The tragic mystery of DeOrr Kunz: New TV special sheds light on disappearance of 2-yr-old boy four years ago and why he's never been found
LEODOE, IDAHO: Four years after the disappearance of 2-year-old DeOrr Kunz during a camping trip, a new TV special will showcase never-before-seen interviews by the toddler's mother and great-grandfather.
In an episode of HLN's 'Real Life Nightmare', set to air Saturday, November 16, footages of DeOrr's mother, Jessica Mitchell, and his great-grandfather, Bob Walton - both of whom accompanied the toddler on the ill-fated camping trip at the Timber Creek Reservoir in Leodore, rural Idaho, in 2015 - being interrogated by the police regarding the boy's disappearance are featured.

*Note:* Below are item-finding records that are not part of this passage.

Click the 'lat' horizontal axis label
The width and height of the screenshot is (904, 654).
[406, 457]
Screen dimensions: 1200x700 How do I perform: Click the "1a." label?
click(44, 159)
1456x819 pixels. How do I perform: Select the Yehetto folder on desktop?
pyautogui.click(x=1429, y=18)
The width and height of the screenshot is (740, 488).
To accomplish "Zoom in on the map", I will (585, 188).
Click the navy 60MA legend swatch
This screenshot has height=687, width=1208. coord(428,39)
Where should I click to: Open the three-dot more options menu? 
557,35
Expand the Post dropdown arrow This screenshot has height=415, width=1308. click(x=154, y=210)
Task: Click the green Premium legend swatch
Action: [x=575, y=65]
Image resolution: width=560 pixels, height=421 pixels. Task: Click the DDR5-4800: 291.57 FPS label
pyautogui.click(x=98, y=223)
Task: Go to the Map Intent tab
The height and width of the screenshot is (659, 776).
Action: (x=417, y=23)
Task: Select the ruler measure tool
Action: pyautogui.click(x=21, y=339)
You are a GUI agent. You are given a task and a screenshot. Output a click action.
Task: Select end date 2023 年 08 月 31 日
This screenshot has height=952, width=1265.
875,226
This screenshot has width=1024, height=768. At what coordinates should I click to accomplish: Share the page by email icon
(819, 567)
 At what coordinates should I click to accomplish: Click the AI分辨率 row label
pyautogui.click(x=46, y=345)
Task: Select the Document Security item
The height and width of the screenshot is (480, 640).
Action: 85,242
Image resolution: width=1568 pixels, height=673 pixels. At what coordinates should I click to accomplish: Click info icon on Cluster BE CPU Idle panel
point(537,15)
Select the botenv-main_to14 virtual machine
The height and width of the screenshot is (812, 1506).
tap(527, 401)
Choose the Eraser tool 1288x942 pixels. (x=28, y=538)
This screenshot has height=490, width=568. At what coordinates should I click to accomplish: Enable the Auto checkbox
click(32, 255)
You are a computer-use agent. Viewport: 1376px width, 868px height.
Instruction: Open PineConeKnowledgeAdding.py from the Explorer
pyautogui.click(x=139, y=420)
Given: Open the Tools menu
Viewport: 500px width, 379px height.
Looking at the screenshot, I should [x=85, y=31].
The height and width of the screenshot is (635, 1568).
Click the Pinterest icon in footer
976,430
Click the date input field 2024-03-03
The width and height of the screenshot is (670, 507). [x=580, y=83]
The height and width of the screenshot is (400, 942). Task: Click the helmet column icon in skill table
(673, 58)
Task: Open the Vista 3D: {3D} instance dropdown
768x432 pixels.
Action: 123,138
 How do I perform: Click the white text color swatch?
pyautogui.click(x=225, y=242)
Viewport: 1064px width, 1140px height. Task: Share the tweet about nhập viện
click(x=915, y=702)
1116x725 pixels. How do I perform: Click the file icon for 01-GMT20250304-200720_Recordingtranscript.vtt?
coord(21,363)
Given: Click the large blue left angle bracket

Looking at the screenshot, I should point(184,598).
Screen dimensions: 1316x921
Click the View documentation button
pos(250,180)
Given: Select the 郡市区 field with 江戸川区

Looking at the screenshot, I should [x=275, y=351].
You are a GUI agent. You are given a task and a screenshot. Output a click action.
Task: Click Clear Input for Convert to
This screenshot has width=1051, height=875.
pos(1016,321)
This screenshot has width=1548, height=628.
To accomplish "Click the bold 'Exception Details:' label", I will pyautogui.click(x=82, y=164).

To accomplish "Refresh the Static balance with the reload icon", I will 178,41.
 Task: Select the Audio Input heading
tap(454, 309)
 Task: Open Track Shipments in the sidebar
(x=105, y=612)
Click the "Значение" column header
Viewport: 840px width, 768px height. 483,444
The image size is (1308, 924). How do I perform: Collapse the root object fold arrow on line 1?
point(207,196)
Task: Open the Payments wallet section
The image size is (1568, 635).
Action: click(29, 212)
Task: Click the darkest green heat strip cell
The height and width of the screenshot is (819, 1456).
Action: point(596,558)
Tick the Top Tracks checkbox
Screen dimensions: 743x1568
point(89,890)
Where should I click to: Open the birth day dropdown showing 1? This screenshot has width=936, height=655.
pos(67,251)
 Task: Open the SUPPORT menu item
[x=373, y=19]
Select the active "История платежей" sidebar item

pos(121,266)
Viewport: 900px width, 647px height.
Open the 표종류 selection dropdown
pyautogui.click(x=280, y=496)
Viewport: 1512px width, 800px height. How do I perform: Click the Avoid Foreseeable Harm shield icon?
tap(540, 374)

DeOrr's father Vernal Kunz, and Walton's friend, Isaac Reinwand, were also present on the trip.
In a sneak peek of the episode, obtained by the Daily Mail, Mitchell is seen telling the investigators that Walton felt "guilt" over her son's disappearance - something that the great-grandfather vehemently denied. "I think he feels guilty about it. I feel like he's putting a lot of this on himself, and it's hurting his health pretty bad," Mitchell said, adding, "He loved Little Man to death."
While Walton insisted that the boy was last seen with his parents, Mitchell and Vernal have maintained that they left their son in the care of his great-grandfather as they went exploring the campsite. Both of their accounts of the child's disappearance suggested that DeOrr must have been alone for at least 20 to 45 minutes before anyone noticed his absence.
Walton has said that he did not harbor any guilt over his great-grandson's disappearance as he was not that close to him.
While Walton has never been named as a person of interest in the child's disappearance, back in January 2016, Lemhi County Sheriff Lynn Bowerman said that the authorities believed Mitchell and Vernal knew the whereabouts of DeOrr or whether he was dead or alive.
Following the kid's disappearance, Bowerman told Fox News that they had deployed horses and helicopters in the search and rescue mission, all of which covered a 2.5-mile radius around the campsite but never found a clue that could help them solve the case.
"We've literally torn that country apart and found absolutely not one clue," she said.